Brief: All of the records below need to be copied exactly.

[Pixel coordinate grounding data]
● ● ● ●

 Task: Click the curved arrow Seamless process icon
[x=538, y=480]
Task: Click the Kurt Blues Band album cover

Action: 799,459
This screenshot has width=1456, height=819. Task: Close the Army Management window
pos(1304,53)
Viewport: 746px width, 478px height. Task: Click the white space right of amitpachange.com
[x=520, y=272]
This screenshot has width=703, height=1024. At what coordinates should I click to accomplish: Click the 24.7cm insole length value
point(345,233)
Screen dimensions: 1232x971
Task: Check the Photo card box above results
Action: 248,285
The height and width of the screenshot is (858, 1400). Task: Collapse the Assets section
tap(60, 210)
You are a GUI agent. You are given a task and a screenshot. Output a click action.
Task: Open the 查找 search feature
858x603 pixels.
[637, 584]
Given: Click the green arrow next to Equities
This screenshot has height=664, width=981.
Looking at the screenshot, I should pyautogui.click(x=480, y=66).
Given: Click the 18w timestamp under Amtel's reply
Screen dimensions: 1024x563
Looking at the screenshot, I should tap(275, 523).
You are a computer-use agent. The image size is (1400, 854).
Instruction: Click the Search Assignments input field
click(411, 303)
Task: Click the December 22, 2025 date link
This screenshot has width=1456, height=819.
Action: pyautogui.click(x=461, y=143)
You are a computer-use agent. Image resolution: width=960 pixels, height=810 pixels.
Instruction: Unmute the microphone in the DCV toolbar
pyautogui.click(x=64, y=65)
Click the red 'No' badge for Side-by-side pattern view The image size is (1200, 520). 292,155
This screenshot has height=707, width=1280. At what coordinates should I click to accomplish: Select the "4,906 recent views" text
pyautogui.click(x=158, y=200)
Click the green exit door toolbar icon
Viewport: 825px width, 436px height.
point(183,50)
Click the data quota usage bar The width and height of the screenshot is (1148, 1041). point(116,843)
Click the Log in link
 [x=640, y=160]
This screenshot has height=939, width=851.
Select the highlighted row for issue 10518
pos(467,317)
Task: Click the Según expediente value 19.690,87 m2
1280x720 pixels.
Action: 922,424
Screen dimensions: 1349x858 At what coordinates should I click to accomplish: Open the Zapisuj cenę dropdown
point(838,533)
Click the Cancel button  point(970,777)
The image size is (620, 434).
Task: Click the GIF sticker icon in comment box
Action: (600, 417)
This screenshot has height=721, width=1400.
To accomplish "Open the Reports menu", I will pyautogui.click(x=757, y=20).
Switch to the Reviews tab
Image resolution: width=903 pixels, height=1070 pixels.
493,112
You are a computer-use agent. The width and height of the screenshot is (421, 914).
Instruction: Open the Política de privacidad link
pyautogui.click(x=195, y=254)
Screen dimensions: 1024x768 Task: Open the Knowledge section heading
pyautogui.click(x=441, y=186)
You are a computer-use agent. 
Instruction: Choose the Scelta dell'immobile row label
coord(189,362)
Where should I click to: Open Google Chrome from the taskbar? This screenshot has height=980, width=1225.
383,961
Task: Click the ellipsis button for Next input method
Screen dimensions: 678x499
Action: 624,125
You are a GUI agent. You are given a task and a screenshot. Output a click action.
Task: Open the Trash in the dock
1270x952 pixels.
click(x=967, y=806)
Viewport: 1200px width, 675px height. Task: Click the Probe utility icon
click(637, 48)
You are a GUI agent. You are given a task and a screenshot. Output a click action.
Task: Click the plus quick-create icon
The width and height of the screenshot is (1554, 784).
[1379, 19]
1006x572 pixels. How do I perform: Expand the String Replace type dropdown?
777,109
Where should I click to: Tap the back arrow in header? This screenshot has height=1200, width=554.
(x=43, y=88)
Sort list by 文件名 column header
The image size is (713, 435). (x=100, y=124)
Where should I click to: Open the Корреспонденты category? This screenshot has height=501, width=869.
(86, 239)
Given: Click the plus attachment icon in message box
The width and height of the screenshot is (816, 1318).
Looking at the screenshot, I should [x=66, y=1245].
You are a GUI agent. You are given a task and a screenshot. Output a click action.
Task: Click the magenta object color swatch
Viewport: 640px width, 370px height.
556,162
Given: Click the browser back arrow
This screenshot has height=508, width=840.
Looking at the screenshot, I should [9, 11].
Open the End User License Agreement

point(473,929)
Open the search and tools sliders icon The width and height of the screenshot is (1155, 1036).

● ● ● ●

Solved exercise:
 Task: Click the curved arrow Seamless process icon
[x=538, y=480]
Task: Click the Kurt Blues Band album cover

Action: 799,459
This screenshot has width=1456, height=819. Task: Close the Army Management window
pos(1304,53)
Viewport: 746px width, 478px height. Task: Click the white space right of amitpachange.com
[x=520, y=272]
This screenshot has width=703, height=1024. At what coordinates should I click to accomplish: Click the 24.7cm insole length value
point(345,233)
Screen dimensions: 1232x971
Task: Check the Photo card box above results
Action: 248,285
The height and width of the screenshot is (858, 1400). Task: Collapse the Assets section
tap(60, 210)
You are a GUI agent. You are given a task and a screenshot. Output a click action.
Task: Open the 查找 search feature
858x603 pixels.
[637, 584]
Given: Click the green arrow next to Equities
This screenshot has height=664, width=981.
Looking at the screenshot, I should pyautogui.click(x=480, y=66).
Given: Click the 18w timestamp under Amtel's reply
Screen dimensions: 1024x563
Looking at the screenshot, I should tap(275, 523).
You are a computer-use agent. The image size is (1400, 854).
Instruction: Click the Search Assignments input field
click(411, 303)
Task: Click the December 22, 2025 date link
This screenshot has width=1456, height=819.
Action: pyautogui.click(x=461, y=143)
You are a computer-use agent. Image resolution: width=960 pixels, height=810 pixels.
Instruction: Unmute the microphone in the DCV toolbar
pyautogui.click(x=64, y=65)
Click the red 'No' badge for Side-by-side pattern view The image size is (1200, 520). 292,155
This screenshot has height=707, width=1280. At what coordinates should I click to accomplish: Select the "4,906 recent views" text
pyautogui.click(x=158, y=200)
Click the green exit door toolbar icon
Viewport: 825px width, 436px height.
point(183,50)
Click the data quota usage bar The width and height of the screenshot is (1148, 1041). point(116,843)
Click the Log in link
 [x=640, y=160]
This screenshot has height=939, width=851.
Select the highlighted row for issue 10518
pos(467,317)
Task: Click the Según expediente value 19.690,87 m2
1280x720 pixels.
Action: 922,424
Screen dimensions: 1349x858 At what coordinates should I click to accomplish: Open the Zapisuj cenę dropdown
point(838,533)
Click the Cancel button  point(970,777)
The image size is (620, 434).
Task: Click the GIF sticker icon in comment box
Action: (600, 417)
This screenshot has height=721, width=1400.
To accomplish "Open the Reports menu", I will pyautogui.click(x=757, y=20).
Switch to the Reviews tab
Image resolution: width=903 pixels, height=1070 pixels.
493,112
You are a computer-use agent. The width and height of the screenshot is (421, 914).
Instruction: Open the Política de privacidad link
pyautogui.click(x=195, y=254)
Screen dimensions: 1024x768 Task: Open the Knowledge section heading
pyautogui.click(x=441, y=186)
You are a computer-use agent. 
Instruction: Choose the Scelta dell'immobile row label
coord(189,362)
Where should I click to: Open Google Chrome from the taskbar? This screenshot has height=980, width=1225.
383,961
Task: Click the ellipsis button for Next input method
Screen dimensions: 678x499
Action: 624,125
You are a GUI agent. You are given a task and a screenshot. Output a click action.
Task: Open the Trash in the dock
1270x952 pixels.
click(x=967, y=806)
Viewport: 1200px width, 675px height. Task: Click the Probe utility icon
click(637, 48)
You are a GUI agent. You are given a task and a screenshot. Output a click action.
Task: Click the plus quick-create icon
The width and height of the screenshot is (1554, 784).
[1379, 19]
1006x572 pixels. How do I perform: Expand the String Replace type dropdown?
777,109
Where should I click to: Tap the back arrow in header? This screenshot has height=1200, width=554.
(x=43, y=88)
Sort list by 文件名 column header
The image size is (713, 435). (x=100, y=124)
Where should I click to: Open the Корреспонденты category? This screenshot has height=501, width=869.
(86, 239)
Given: Click the plus attachment icon in message box
The width and height of the screenshot is (816, 1318).
Looking at the screenshot, I should [x=66, y=1245].
You are a GUI agent. You are given a task and a screenshot. Output a click action.
Task: Click the magenta object color swatch
Viewport: 640px width, 370px height.
556,162
Given: Click the browser back arrow
This screenshot has height=508, width=840.
Looking at the screenshot, I should [9, 11].
Open the End User License Agreement

point(473,929)
Open the search and tools sliders icon The width and height of the screenshot is (1155, 1036).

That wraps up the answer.